I started because I wanted to lose like 8-10lbs during a time when I couldn't exercise regularly at the gym which were lost within about 6 weeks.

I walk fast at about 6KM(my gait isn't very long because I wear either jeans or dress pants and I am of average height, but still I'm doing 130-135 steps per minute) an hour according to Google Fit/Apple Health, and I walk between 11-15KM a day (~2-2.5 hours I take a longer route through Hyde Park if the weather is nice and I'm not in a rush getting to or from work).

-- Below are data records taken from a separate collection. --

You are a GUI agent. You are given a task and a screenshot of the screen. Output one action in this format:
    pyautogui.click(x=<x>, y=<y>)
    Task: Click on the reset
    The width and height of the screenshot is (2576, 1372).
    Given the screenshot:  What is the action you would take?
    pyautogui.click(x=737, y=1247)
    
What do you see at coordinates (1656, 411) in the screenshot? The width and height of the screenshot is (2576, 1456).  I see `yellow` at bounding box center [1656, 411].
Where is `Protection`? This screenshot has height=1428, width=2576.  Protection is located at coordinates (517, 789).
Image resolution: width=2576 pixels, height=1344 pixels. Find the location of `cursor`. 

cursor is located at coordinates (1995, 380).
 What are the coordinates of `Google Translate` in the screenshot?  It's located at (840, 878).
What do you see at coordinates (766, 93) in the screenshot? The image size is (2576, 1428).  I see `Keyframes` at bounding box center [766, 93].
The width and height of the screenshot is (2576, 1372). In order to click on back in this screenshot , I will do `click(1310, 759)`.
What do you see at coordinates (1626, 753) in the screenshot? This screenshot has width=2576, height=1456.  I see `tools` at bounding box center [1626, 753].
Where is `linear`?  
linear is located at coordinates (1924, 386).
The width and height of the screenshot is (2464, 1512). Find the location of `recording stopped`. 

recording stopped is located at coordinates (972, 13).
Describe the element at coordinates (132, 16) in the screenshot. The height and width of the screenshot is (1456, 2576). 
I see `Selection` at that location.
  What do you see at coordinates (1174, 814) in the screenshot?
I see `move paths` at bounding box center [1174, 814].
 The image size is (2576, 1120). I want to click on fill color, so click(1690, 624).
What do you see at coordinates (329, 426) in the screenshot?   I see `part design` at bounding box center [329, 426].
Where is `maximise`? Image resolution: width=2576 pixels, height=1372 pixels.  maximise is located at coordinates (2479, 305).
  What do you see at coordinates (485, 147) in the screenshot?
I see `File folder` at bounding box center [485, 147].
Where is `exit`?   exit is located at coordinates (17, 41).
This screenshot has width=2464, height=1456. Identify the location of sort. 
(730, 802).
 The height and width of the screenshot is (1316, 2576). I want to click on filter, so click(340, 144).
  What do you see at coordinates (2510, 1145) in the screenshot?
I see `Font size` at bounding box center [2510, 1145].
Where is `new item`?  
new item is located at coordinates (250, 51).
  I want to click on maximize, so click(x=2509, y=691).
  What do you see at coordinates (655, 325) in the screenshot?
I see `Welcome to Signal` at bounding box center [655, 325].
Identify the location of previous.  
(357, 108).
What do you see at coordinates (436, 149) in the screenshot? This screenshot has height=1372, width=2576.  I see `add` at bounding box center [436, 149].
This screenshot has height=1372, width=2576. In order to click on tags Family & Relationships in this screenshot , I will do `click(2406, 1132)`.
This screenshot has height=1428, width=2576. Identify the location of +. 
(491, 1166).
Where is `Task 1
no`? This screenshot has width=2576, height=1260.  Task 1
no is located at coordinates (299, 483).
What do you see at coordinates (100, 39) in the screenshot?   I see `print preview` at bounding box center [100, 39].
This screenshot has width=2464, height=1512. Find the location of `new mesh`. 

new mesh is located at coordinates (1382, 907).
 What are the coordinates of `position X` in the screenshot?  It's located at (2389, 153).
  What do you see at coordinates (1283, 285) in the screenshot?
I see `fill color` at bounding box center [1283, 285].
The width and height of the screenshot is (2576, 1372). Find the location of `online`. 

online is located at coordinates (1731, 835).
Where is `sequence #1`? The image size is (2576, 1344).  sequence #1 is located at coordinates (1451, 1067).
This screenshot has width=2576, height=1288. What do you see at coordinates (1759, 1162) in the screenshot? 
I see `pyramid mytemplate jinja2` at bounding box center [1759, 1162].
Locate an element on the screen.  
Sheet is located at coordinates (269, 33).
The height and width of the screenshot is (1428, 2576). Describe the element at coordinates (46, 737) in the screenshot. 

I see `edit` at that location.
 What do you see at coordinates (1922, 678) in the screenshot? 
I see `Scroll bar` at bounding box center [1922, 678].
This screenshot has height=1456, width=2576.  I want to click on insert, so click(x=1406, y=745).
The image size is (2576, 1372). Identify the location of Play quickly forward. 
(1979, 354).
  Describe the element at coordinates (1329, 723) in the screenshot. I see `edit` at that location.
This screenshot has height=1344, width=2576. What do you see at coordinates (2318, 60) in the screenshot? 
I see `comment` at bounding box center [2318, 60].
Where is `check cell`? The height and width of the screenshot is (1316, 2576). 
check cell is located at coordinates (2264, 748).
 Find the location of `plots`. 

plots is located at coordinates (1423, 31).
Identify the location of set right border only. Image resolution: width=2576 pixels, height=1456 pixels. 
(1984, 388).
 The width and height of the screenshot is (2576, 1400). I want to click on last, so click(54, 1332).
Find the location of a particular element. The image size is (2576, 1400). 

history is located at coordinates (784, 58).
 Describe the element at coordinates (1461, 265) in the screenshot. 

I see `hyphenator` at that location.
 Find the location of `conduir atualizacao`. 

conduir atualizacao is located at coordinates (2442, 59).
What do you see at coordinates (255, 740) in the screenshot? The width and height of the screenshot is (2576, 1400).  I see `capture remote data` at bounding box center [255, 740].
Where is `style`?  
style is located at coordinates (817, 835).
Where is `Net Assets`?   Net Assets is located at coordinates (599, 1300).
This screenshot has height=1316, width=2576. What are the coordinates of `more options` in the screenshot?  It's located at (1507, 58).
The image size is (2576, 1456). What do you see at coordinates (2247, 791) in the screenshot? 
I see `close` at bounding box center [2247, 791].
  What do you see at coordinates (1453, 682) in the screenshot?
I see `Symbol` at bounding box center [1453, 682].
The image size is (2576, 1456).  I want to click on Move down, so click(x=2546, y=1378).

This daily walk alone increased my daily rough caloric requirement to about 2800-3000 calories, that's 600-800 (k)calories over my daily default if i don't do any physical activity other than getting up and commuting to work on the tube. If i don't increase my caloric intake i would lose between 0.5 and 1 KG a week so in this case and in every other case the "food expenditure" isn't a sunk cost, now you might say that my caloric intake doesn't have much impact on the grand scheme and you would be correct, if I need to eat another slice of pizza or another muffin it doesn't affect anything in the long run, if anything it probably means we might "waste" a bit less food. But given the current cost of each food calorie that you intake if everyone all of a sudden goes up to 3000 Kcal daily requirement it will have an effect on the environment and the economy.

What you should take from it is not that walking is bad for the environment but is that the global food production is highly inefficient ATM, food is cheap especially in the US but it comes at a pretty big price also.